Related Article: Microsoft's Azure-OpenAI Integration Tempered by 10,000 Layoffs
Did ChatGPT Play a Part in Google's Layoffs?
But while an impending recession and cautious consumer spending have certainly impacted tech companies, is there another factor at play? Is Google feeling the heat from emerging generative AI startups, especially OpenAI and its globally-gripping ChatGPT bot that has caught the attention and investment of Microsoft?
Speculation on that is apparent on Twitter. And, further, one news source reports Google's layoffs affects its AI division:
Meanwhile, Microsoft has a potential $10 billion investment in OpenAI's ChatGPT and debuted its Azure-ChatGPT integrations this week, a move that some speculate could position Microsoft to challenge Google as the search engine of choice.

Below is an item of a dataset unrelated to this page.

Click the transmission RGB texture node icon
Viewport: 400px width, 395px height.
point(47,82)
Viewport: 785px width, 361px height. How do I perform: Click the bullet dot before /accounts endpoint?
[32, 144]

Earlier this week, OpenAI announced it will soon offer a "pro" version and offered interested parties the opportunity to join a waitlist for professional ChatGPT access that features no blackout windows, a faster response time and unlimited messages. The company emphasizes that this is "an early experimental program that is subject to change," and paid pro access will not be generally available at the moment.
Google CEO Has Artificial Intelligence on his Mind
Google's CEO said nothing about ChatGPT or its now Microsoft-backed creator, OpenAI, expectedly, but did mention "AI" three times in his memo to employees today announcing the layoffs.
"Pivoting the company to be AI-first years ago led to groundbreaking advances across our businesses and the whole industry," Pichai noted. "Thanks to those early investments, Google’s products are better than ever. And we’re getting ready to share some entirely new experiences for users, developers and businesses, too. We have a substantial opportunity in front of us with AI across our products and are prepared to approach it boldly and responsibly."
Pichai also expressed confidence with the "huge opportunity" the company has because of the value of its products and services and its "early investments in AI."
"To fully capture it," he added, "we’ll need to make tough choices. So, we’ve undertaken a rigorous review across product areas and functions to ensure that our people and roles are aligned with our highest priorities as a company. The roles we’re eliminating reflect the outcome of that review. They cut across Alphabet, product areas, functions, levels and regions."